» Problem to work on
Search the records for the line with "This screenshot has width=1024, height=576.". Output that line and each line after it, exactly, and stop at the end; omit pictures.

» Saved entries
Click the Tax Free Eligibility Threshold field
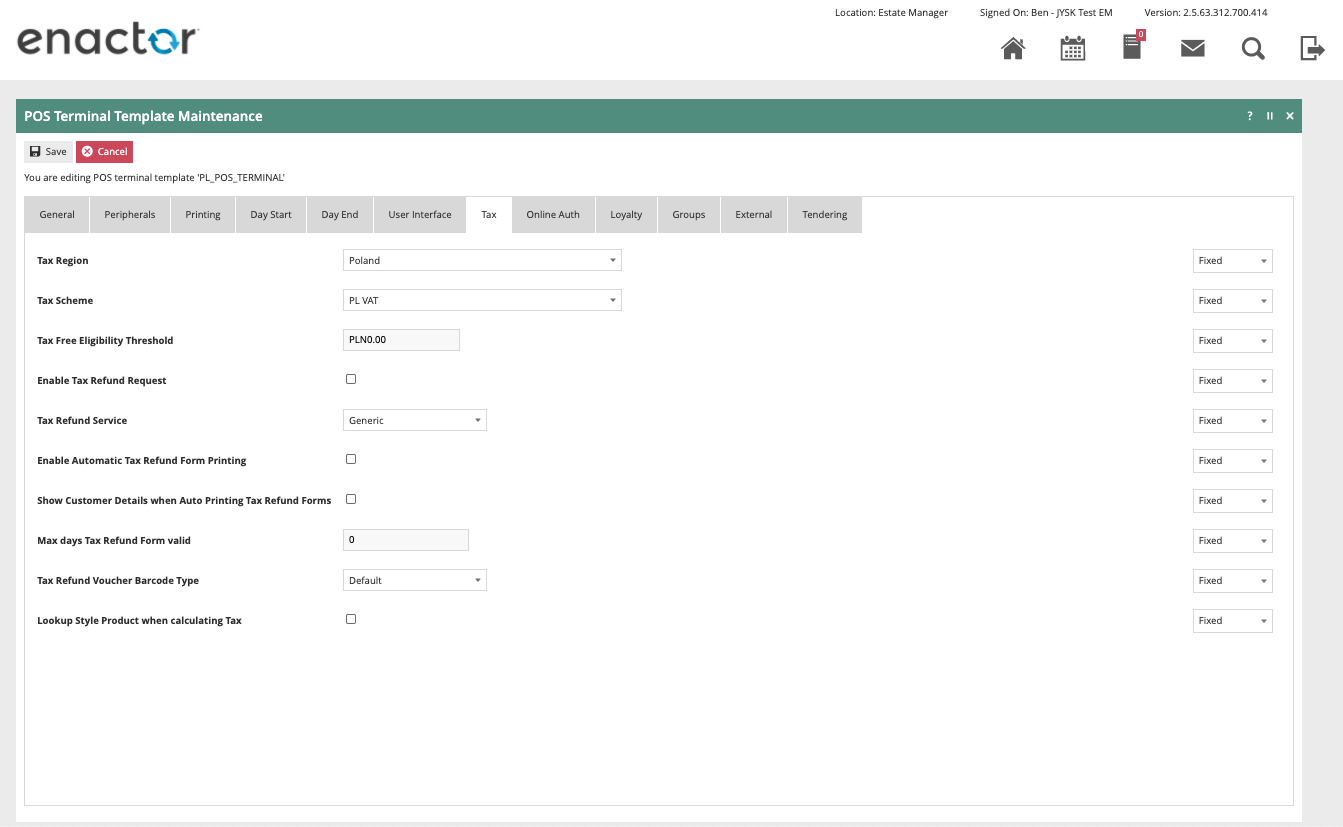1343x827 pixels. [x=401, y=340]
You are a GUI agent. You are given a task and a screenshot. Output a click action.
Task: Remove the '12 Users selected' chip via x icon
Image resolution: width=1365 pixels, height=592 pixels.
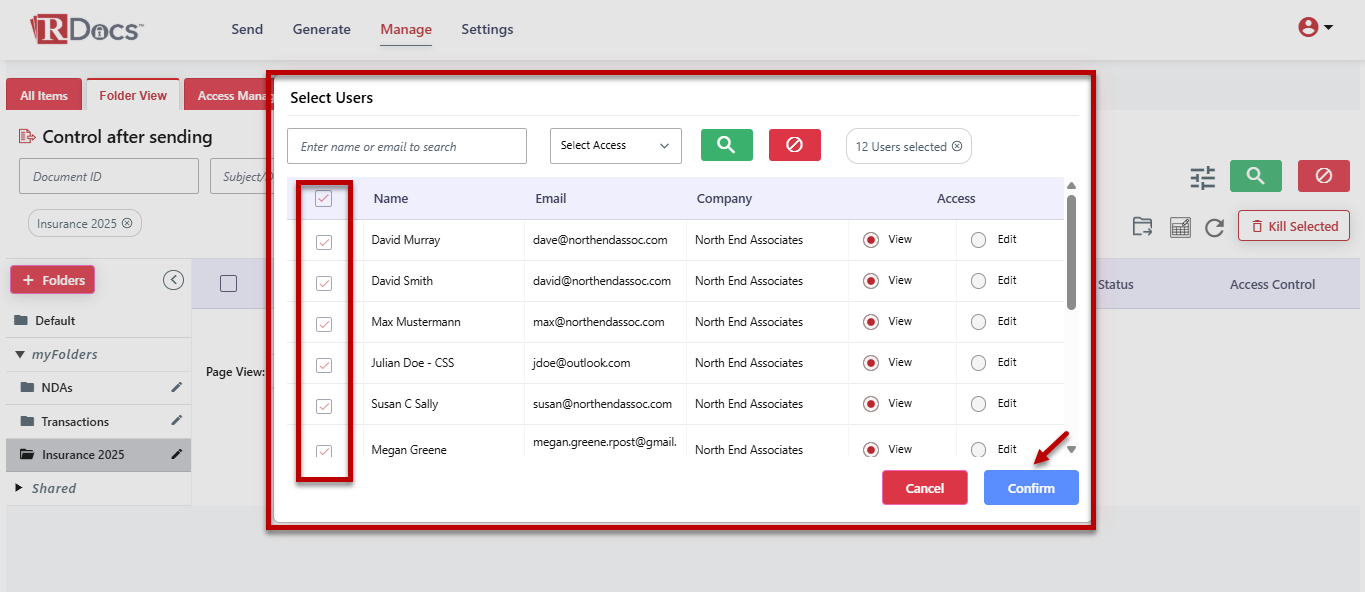(x=957, y=146)
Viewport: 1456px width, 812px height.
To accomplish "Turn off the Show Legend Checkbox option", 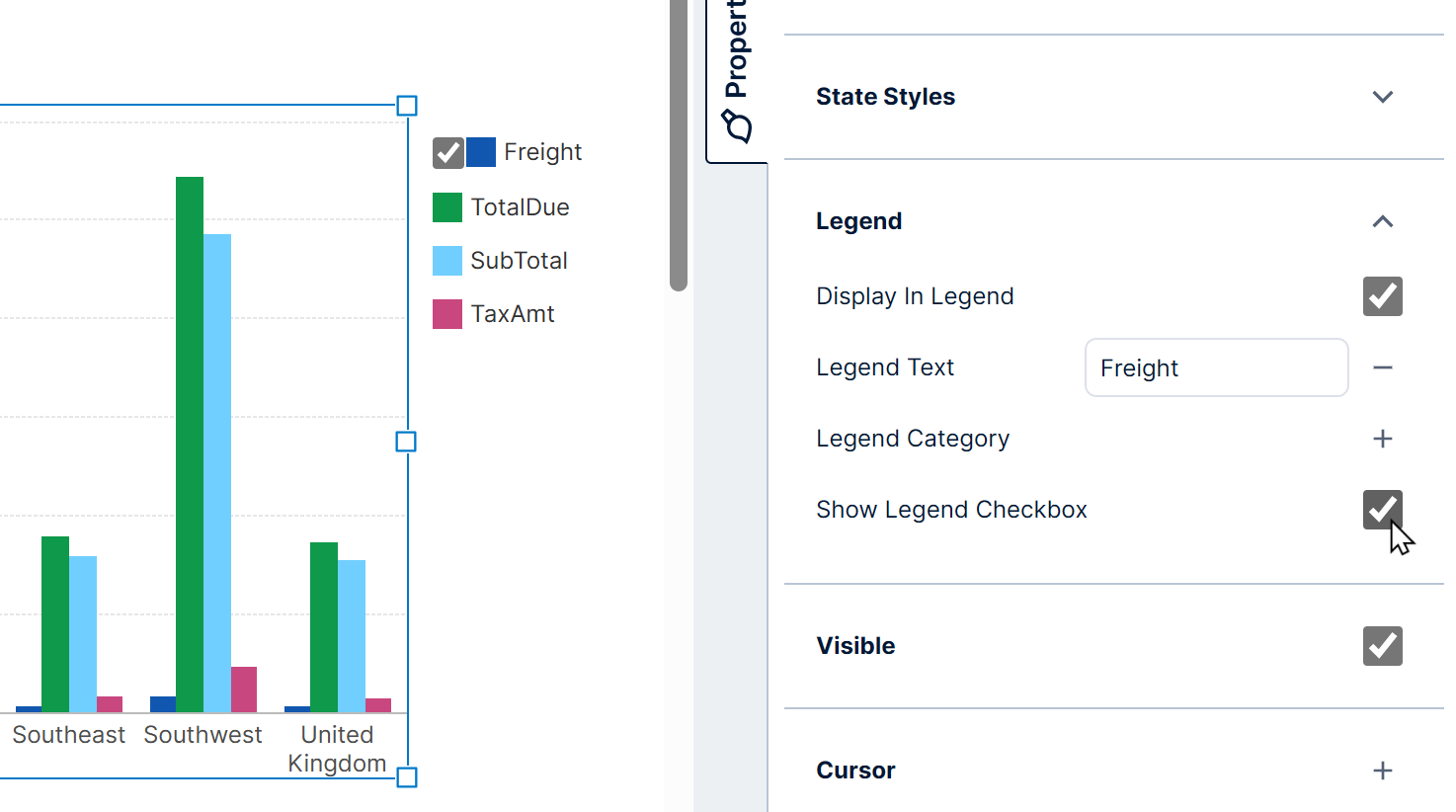I will tap(1382, 510).
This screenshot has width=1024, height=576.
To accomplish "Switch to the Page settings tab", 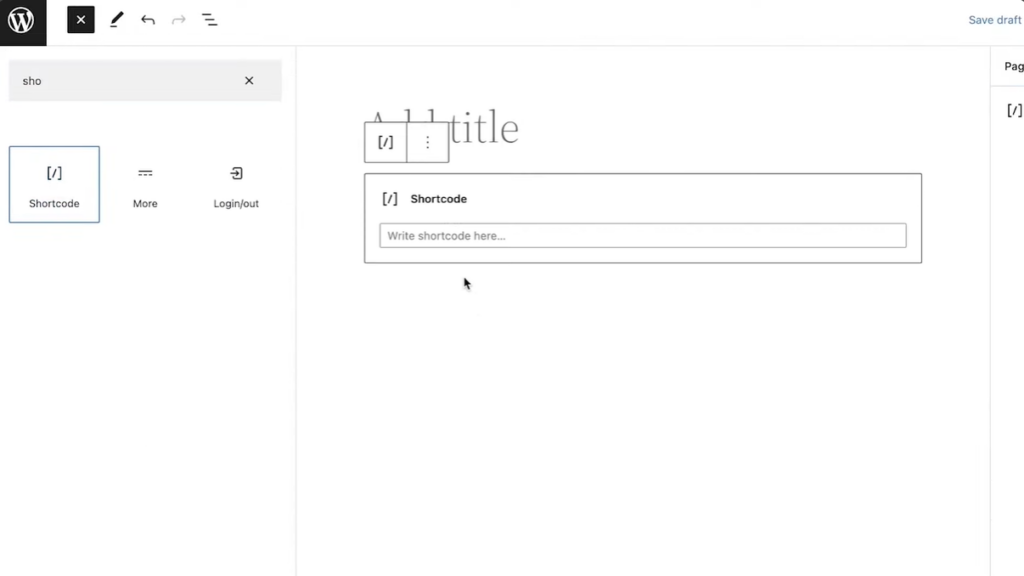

» Task output
This screenshot has width=1024, height=576.
To accomplish "Switch to the Page settings tab", 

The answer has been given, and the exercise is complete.